And the hot days passed; weeks passed; months passed, and winter and spring. The Baby had one little attack after another. It marked the passage of the months by its calamities; and still these might be put down to the cold weather or the stress of teething. Then, in a temperate week of May, nineteen-six, it did something decisive. It nearly died again of enteritis; and again it was forgiving and got over it.

There could be no doubt that things would have been simpler if it had been cruel enough to die. For the question was: What were they to do now?

Things, Ransome said, had got to be different. They couldn't go on as they were. The anxiety and the discomfort were intolerable. Still, that he had conceived an end to them, showed that he did not yet utterly despair of Violet. She had been terrified by the behavior of the Baby and by the things, the brutal things, the doctor had said to her, and she had made another effort. Ransome's trouble was simply that he couldn't trust her. He said to himself that she had good instincts and good impulses if you could depend on them. But you couldn't. With all her obstinacy she had no staying-power. He recognized in her a lamentable and inveterate flabbiness.

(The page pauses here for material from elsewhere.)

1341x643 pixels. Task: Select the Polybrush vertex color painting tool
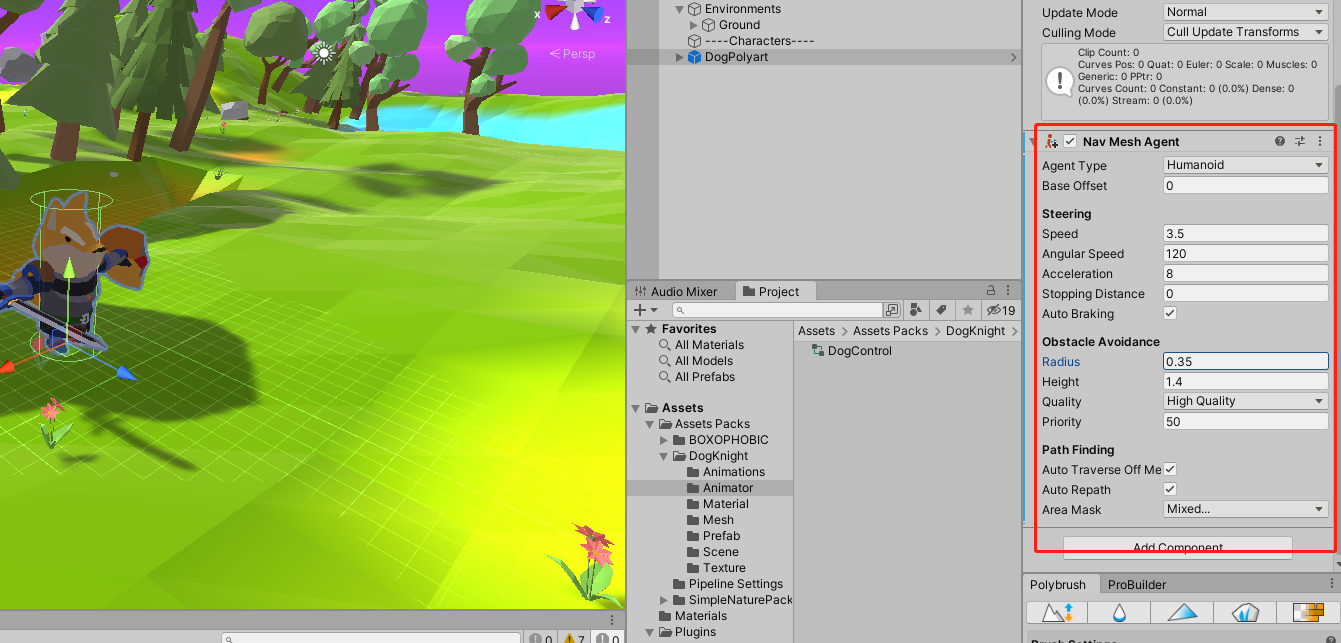[1182, 612]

If he had known all about her he might have formed a larger estimate of her staying-power. But he did not yet know what she was. That bad word that he had once let out through the window had been in Ranny's simple mind a mere figure of speech, a flowering expletive, flung to the dark, devoid of meaning and of fitness. He did not know what Violet's impulses and her instincts really were. He did not know that what he called her flabbiness was the inertia in which they stored their strength, nor that in them there remained a vigilant and indestructible soul, biding its time, holding its own against maternity, making more and more for self-protection, for assertion, for supremacy. He felt her mystery, but he had never known the ultimate secret of this woman who ate at his board and slept in his bed and had borne his child. It was with his eternal innocence that he put it to her, What were they to do now?

And that implacable and inscrutable soul in her was ready for him. It prompted her to say that she couldn't do more than she did, and that if things were to be different he must get some one else to see to them. He must keep a servant. He should have kept one for her long ago.

Poor Ranny protested that he'd keep twenty servants for her if he could afford it. As it was, a charwoman every week was more than he could manage, and she knew it. And she said, looking at him very straight, that there was one way they could do it. They could do as other people did. In half the houses in the Avenue they let apartments. They must take a lodger.

Violet had thrown out this suggestion more than once lately. And he had put his foot down. Neither he nor Granville, he said, could stand a lodger. A lodger would make Granville too hot by far to hold him.

Now in their stress he owned that there was something in it. He would think it over.

Thinking it over, he saw more than ever how impossible it was. The charwoman, advancing more and more, had been a fearful strain on his resources, and the expenses of the Baby's birth had brought them to the breaking-point. And then there had been Baby's illnesses. Before that there was the perambulator.

But that was worth it. He remembered how last year he had seen an enormous poster in High Street, with the words in scarlet letters: "Are you With or Without a Pram for Baby?" He had realized then for the first time that he was without one. And the scarlet letters had burnt themselves into his brain, until, for the very anguish of it, he had gone and bought a pram and wheeled it home under cover of the darkness, disguised in its brown-paper wrappings to heighten the surprise of it. Violet had not been half so pleased nor yet surprised as he had expected; but he had got his money back again and again on that pram with the fun he'd had out of it.